Such rate shall be in effect until all the obligations of the Borrower to the
Lender are paid in full. In no event shall any interest be at a rate in excess
of the maximum rate permitted by law.

         At the option of the holder, this Note shall become immediately due and
payable upon the occurrence and during the continuance at any time of any of the
following events of default (each an "Event of Default"): (1) default in the
payment or performance of this or any other liability or obligation of the
maker, including the payment of any installment hereunder, or of any endorser or
guarantor of any obligation or liability of the maker, to the holder; (2) the
liquidation, or the appointment of a receiver for the maker or its property as a
whole; (3) the institution by the maker of any proceedings under the United
States Bankruptcy Code or any other federal or state law in which the maker is
alleged to be insolvent or unable to pay his debts as they mature or the making
by the undersigned of an assignment or trust mortgage for the benefit of
creditors; or (4)(a) the institution against the maker of any proceedings under
the United States Bankruptcy Code or of any other federal or state law in which
the maker is alleged to be insolvent or unable to pay his debts as they mature,
and (b) the failure of the maker to cause such proceedings to be dismissed or
stayed within 30 days; whereupon the holder shall have then, or at any time
thereafter, all of the rights and remedies afforded by applicable law.

SOURCE RECORDS:
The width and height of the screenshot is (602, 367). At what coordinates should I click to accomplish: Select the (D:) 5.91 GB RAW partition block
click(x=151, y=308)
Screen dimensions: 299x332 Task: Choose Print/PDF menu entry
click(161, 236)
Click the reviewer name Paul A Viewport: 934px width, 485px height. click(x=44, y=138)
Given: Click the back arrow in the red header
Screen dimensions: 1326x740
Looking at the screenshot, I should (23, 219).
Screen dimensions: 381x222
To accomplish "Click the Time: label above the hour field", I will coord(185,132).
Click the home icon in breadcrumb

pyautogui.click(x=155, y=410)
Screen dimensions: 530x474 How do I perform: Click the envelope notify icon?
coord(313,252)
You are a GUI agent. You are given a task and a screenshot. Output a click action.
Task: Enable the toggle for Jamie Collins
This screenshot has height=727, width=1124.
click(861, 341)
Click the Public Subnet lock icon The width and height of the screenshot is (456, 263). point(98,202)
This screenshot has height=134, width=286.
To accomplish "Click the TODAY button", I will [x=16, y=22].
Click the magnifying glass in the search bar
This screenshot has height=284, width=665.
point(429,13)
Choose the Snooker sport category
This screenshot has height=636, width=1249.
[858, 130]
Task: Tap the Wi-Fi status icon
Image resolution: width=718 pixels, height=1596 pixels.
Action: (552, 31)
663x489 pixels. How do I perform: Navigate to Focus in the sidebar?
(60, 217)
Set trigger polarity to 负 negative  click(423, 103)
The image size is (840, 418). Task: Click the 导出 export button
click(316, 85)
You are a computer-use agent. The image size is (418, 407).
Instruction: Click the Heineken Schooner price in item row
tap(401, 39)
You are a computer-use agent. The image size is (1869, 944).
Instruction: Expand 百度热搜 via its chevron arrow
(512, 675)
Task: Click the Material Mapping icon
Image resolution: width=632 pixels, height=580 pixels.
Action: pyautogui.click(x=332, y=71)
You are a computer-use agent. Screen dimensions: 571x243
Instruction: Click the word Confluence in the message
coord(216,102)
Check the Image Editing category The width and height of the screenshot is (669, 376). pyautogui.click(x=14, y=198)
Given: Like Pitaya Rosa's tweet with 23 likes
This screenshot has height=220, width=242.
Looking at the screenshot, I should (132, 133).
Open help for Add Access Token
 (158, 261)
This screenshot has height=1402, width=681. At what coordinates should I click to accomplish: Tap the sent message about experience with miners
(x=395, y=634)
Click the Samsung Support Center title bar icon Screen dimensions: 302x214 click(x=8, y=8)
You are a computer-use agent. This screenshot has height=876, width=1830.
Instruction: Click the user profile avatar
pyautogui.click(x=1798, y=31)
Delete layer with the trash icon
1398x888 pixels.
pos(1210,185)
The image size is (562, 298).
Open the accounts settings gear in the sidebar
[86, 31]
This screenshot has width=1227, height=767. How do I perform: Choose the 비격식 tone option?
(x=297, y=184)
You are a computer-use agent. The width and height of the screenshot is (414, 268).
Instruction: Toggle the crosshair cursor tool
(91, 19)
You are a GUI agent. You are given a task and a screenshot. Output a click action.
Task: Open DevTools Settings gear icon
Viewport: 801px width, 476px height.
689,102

PROMPT 1: For each statement about the note excerpt, answer yes or no and quote the words of the note excerpt that decide it: (a) Any Event of Default makes the Note due automatically, without any choice by the holder. (b) Proceedings brought against the maker count toward default only if the maker fails to have them dismissed or stayed within 30 days. (c) Interest may never be charged above the maximum rate permitted by law.
PROMPT 2: Please return, unchanged and line for line, everything from the start of the records down to the line containing "Action: pyautogui.click(x=332, y=71)", with that line included.
The records are unrelated to the note excerpt.

RIGHT ANSWER 1:
(a) No: "At the option of the holder, this Note shall become immediately due and payable"
(b) Yes: "the failure of the maker to cause such proceedings to be dismissed or stayed within 30 days"
(c) Yes: "In no event shall any interest be at a rate in excess of the maximum rate permitted by law."

RIGHT ANSWER 2:
The width and height of the screenshot is (602, 367). At what coordinates should I click to accomplish: Select the (D:) 5.91 GB RAW partition block
click(x=151, y=308)
Screen dimensions: 299x332 Task: Choose Print/PDF menu entry
click(161, 236)
Click the reviewer name Paul A Viewport: 934px width, 485px height. click(x=44, y=138)
Given: Click the back arrow in the red header
Screen dimensions: 1326x740
Looking at the screenshot, I should (23, 219).
Screen dimensions: 381x222
To accomplish "Click the Time: label above the hour field", I will coord(185,132).
Click the home icon in breadcrumb

pyautogui.click(x=155, y=410)
Screen dimensions: 530x474 How do I perform: Click the envelope notify icon?
coord(313,252)
You are a GUI agent. You are given a task and a screenshot. Output a click action.
Task: Enable the toggle for Jamie Collins
This screenshot has height=727, width=1124.
click(861, 341)
Click the Public Subnet lock icon The width and height of the screenshot is (456, 263). point(98,202)
This screenshot has height=134, width=286.
To accomplish "Click the TODAY button", I will [x=16, y=22].
Click the magnifying glass in the search bar
This screenshot has height=284, width=665.
point(429,13)
Choose the Snooker sport category
This screenshot has height=636, width=1249.
[858, 130]
Task: Tap the Wi-Fi status icon
Image resolution: width=718 pixels, height=1596 pixels.
Action: (552, 31)
663x489 pixels. How do I perform: Navigate to Focus in the sidebar?
(60, 217)
Set trigger polarity to 负 negative  click(423, 103)
The image size is (840, 418). Task: Click the 导出 export button
click(316, 85)
You are a computer-use agent. The image size is (418, 407).
Instruction: Click the Heineken Schooner price in item row
tap(401, 39)
You are a computer-use agent. The image size is (1869, 944).
Instruction: Expand 百度热搜 via its chevron arrow
(512, 675)
Task: Click the Material Mapping icon
Image resolution: width=632 pixels, height=580 pixels.
Action: pyautogui.click(x=332, y=71)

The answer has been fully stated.